Virtual reality will significantly change the energy industry in a way that most people can’t even imagine. It will mainly change the petroleum industry, which will now be able to display geological formations in 3D. The oil industry will test drillings and how the drills mill their way through different rock layers. It will also be important to show exactly in 3D how the oil is extracted from the oil producing layers and which geological conditions are given. The growth opportunities of this market are enormous, as they have the potential to reduce costs enormously which would otherwise get out of hand because the drilling for crude oil has not been tested enough beforehand.
Great potential can also be seen when the generators and technical plants have to be presented in 3D in advance, especially in the field of renewable energies and offshore wind energy. This makes it much easier to influence the technical development of these turbines and to make important technical changes as early as possible.
Above all, however, there is enormous potential in decoding the data sets from the intelligent power grids and intelligent electricity meters, and in processing the data volumes one sees the possibility of representing a complex power grid with its various disturbing factors and analysing weak points.

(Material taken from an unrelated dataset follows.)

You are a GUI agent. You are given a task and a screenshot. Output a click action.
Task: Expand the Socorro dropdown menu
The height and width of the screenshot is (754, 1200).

Thus, the power grid will become a kind of interconnected system in which many technical components will merge into the most complex and largest machine on earth, in which data flows and energy are exchanged through lines and data infrastructure, and in which virtual reality will make it possible to penetrate the functioning of that machine from a human point of view. This is mainly due to the fact that people think visually, and we think in terms of forms and shapes, recognise colors well and combine various forms to create an overall picture in our mind. Virtual Reality is ideally suited for dealing with issues relating to complex technical infrastructure such as the power grid of the future.
Another very important advantage of virtual reality in the energy industry is that you can play out different situations and practice first cases. This is of great importance in the offshore wind energy industry as well as in the oil and gas industry for exploration projects. Similar to aviation, situations can be practiced at an early stage using a simulator.
More importantly, AR/VR allows talent in the energy industry to cooperate on a global level and train different situations, even though individual members of that team are located far away from each other. When it gets real, team members are ready to be deployed and will be able to solve the problem much faster, because they replay the same scenario they have learned in virtual reality, although they will have to make adjustments to the situation when they are on an offshore oil platform for example.